— begin DATA —

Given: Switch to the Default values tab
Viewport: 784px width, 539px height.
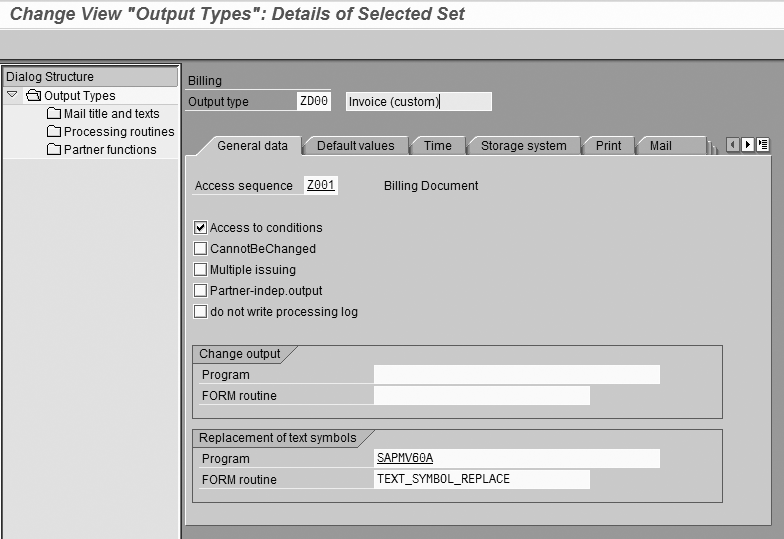Looking at the screenshot, I should point(355,146).
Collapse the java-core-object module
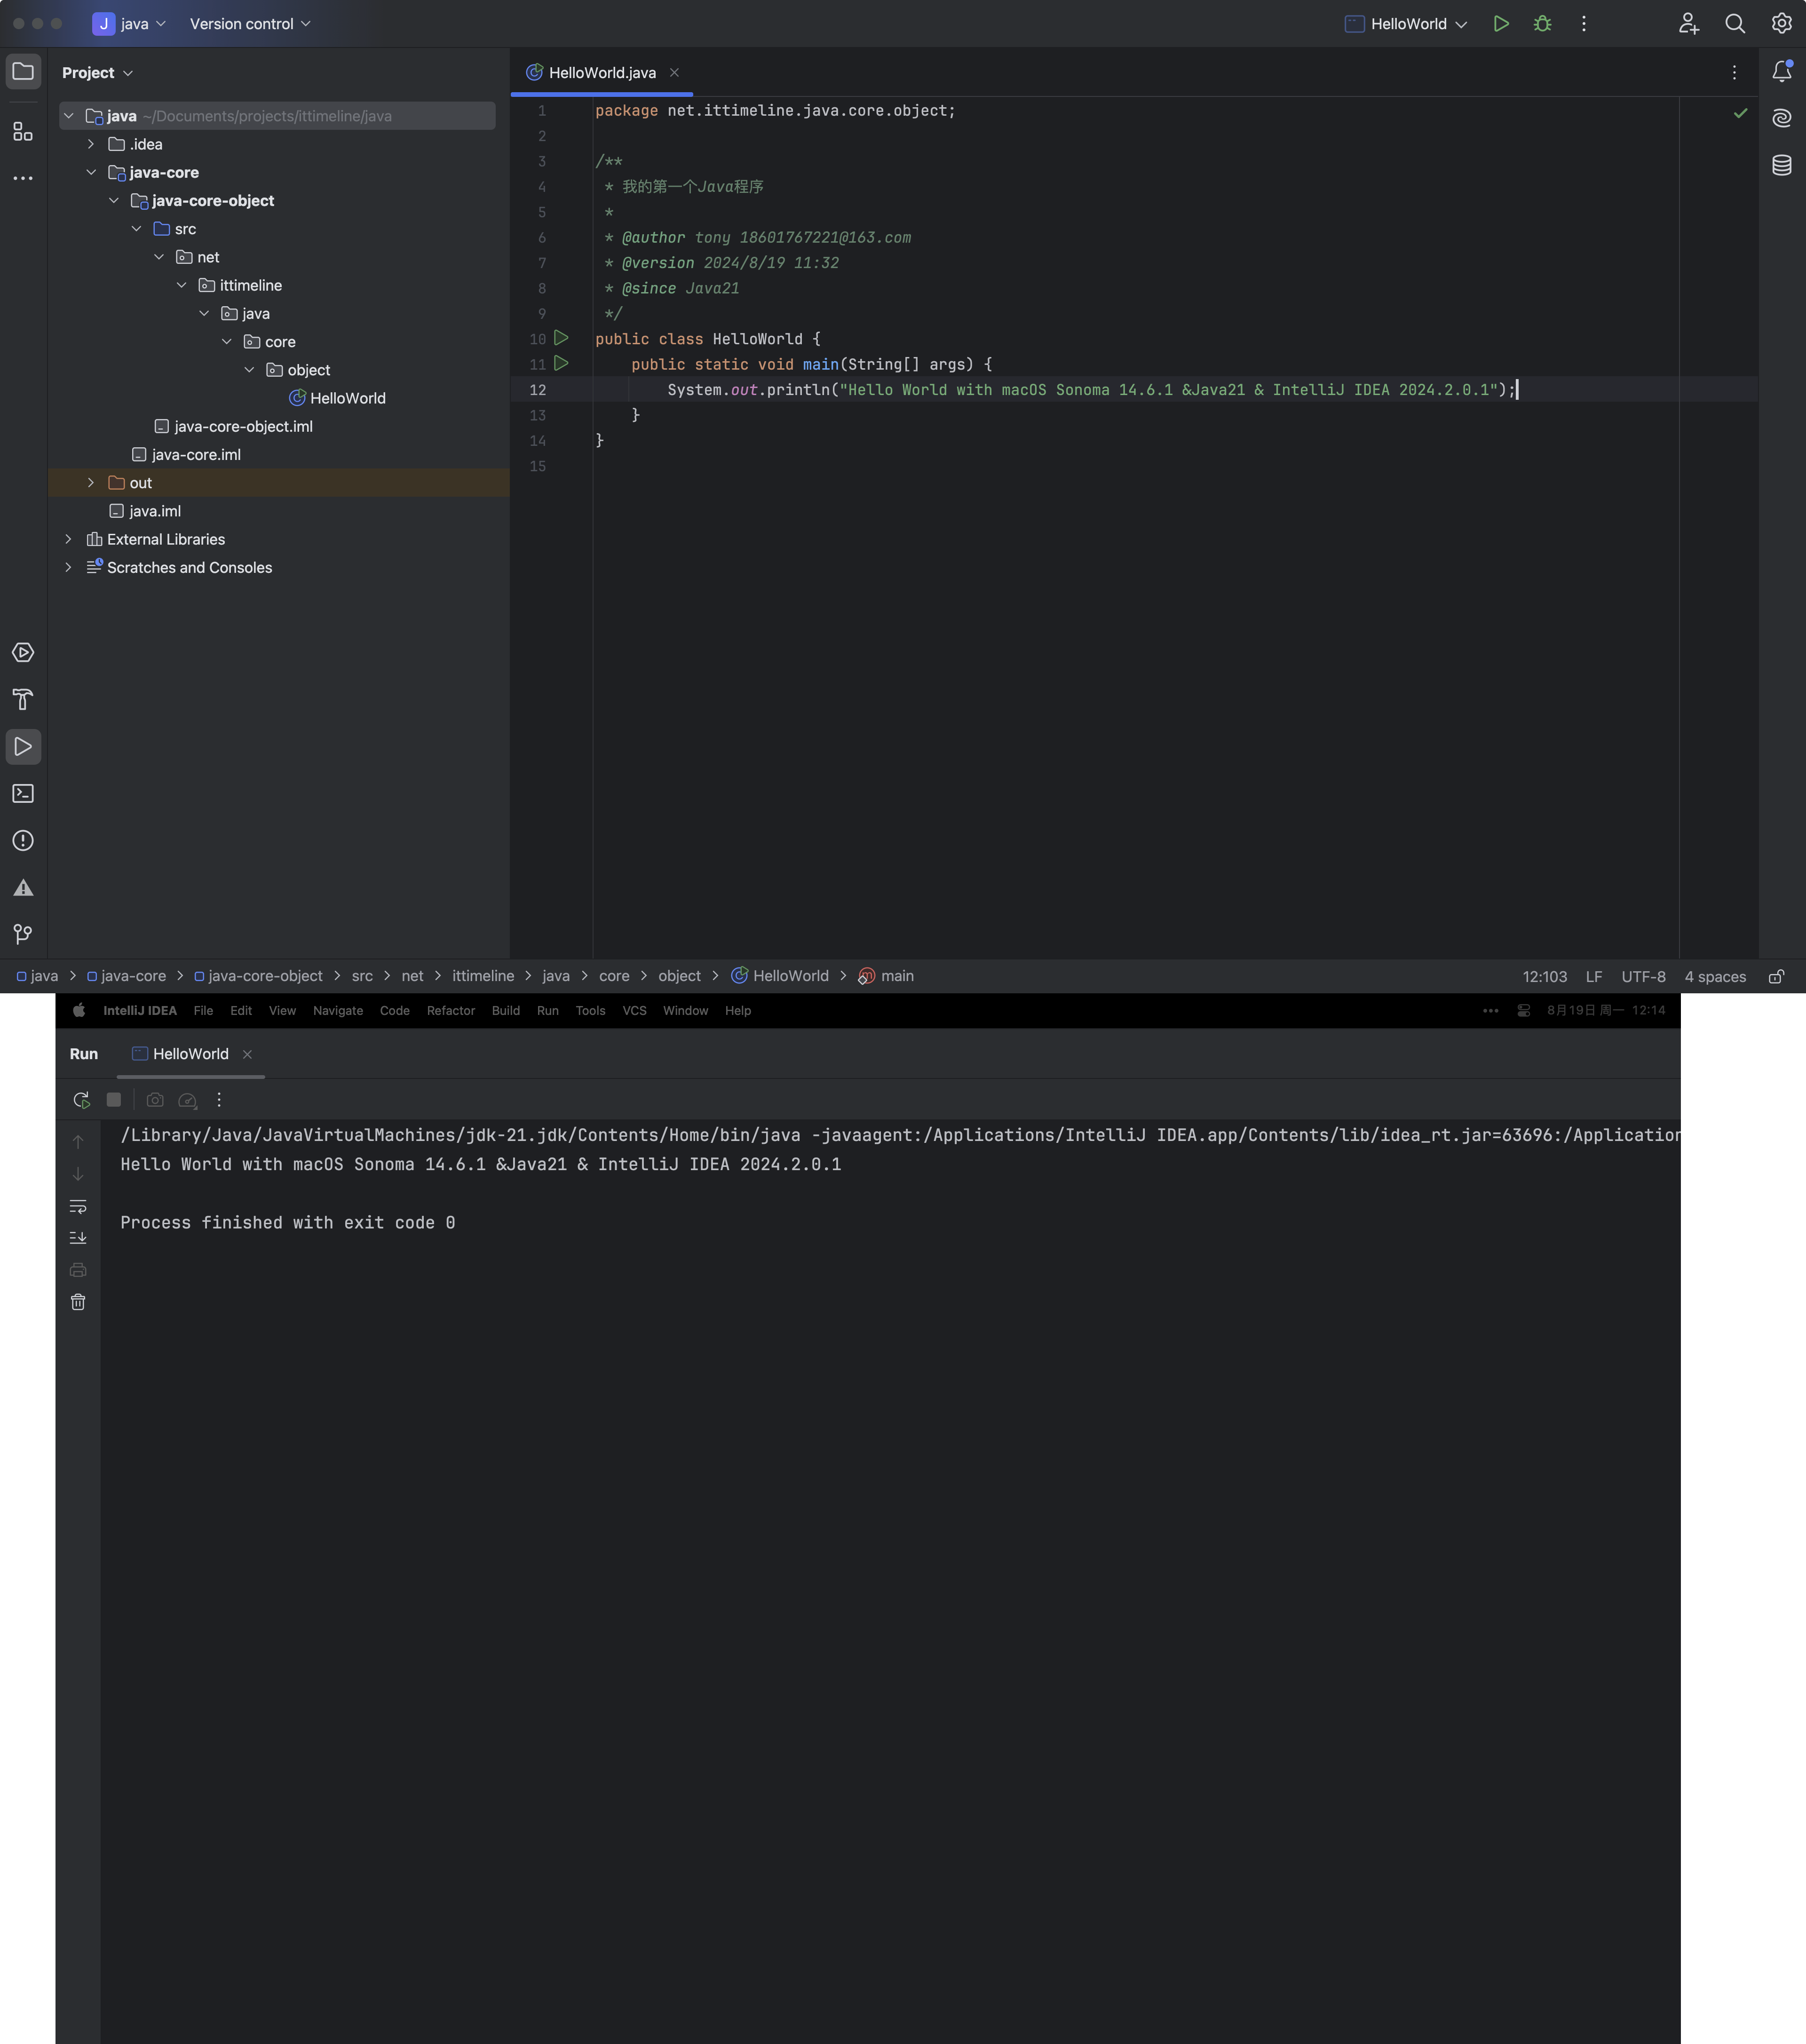The image size is (1806, 2044). click(114, 201)
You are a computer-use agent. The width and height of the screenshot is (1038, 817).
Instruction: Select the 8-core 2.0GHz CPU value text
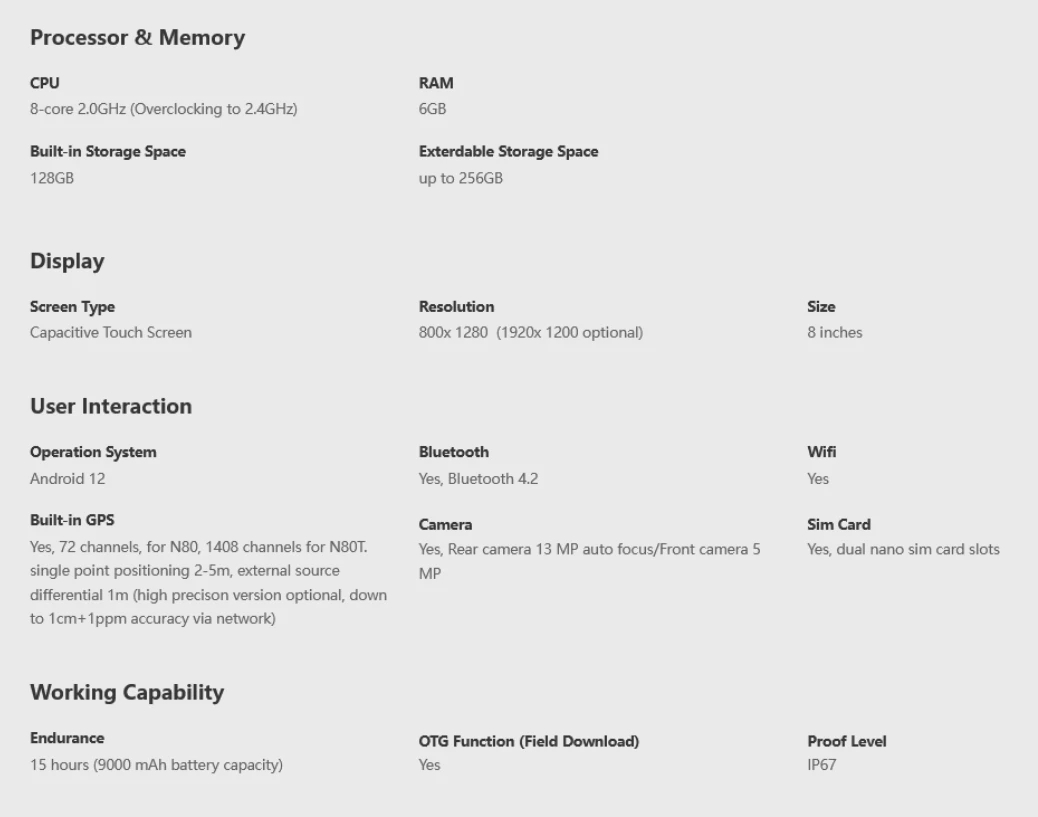point(163,109)
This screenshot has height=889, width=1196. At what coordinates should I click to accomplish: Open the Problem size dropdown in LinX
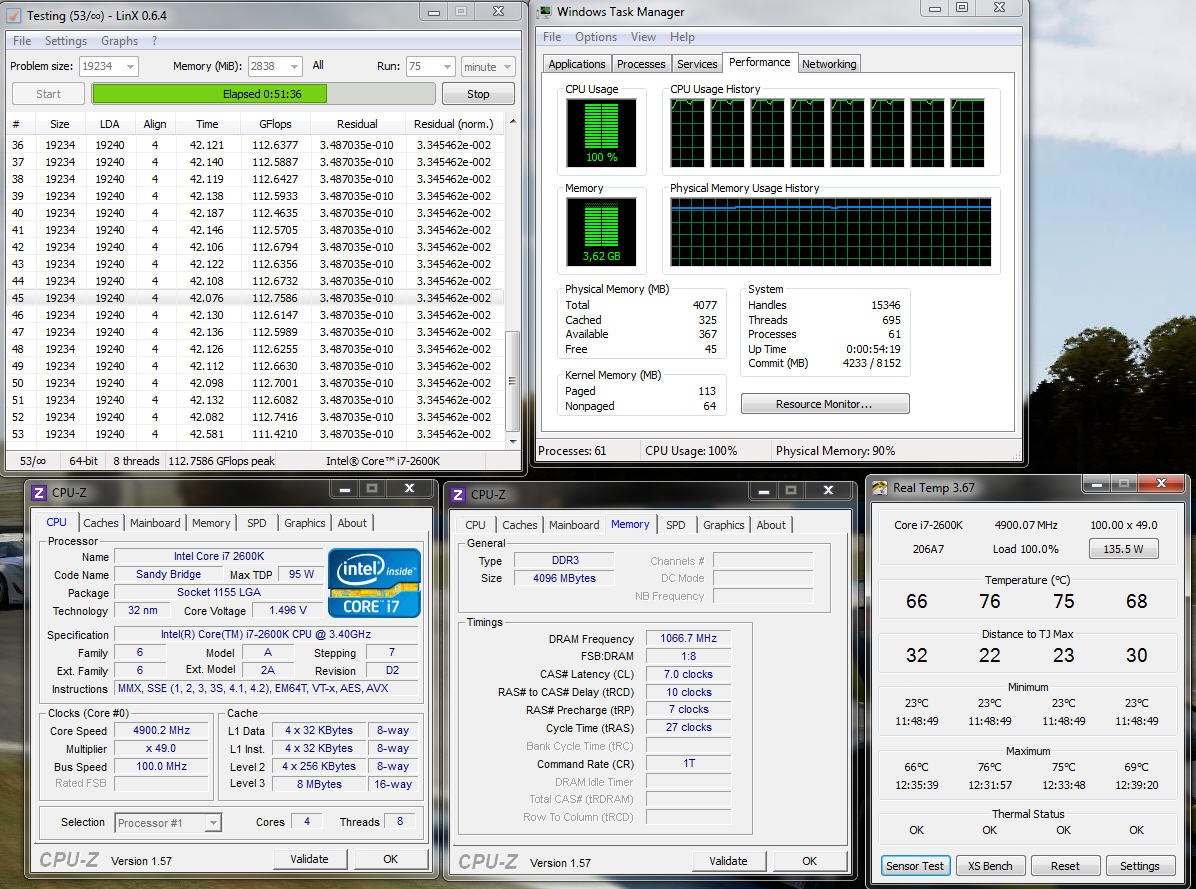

— end DATA —

## PROBLEM
Print every row above word for word, leaving out the pictures.

## WRITTEN SOLUTION
Given: Switch to the Default values tab
Viewport: 784px width, 539px height.
Looking at the screenshot, I should point(355,146).
Collapse the java-core-object module
The image size is (1806, 2044). click(114, 201)
You are a computer-use agent. The width and height of the screenshot is (1038, 817).
Instruction: Select the 8-core 2.0GHz CPU value text
point(163,109)
This screenshot has height=889, width=1196. At what coordinates should I click to accomplish: Open the Problem size dropdown in LinX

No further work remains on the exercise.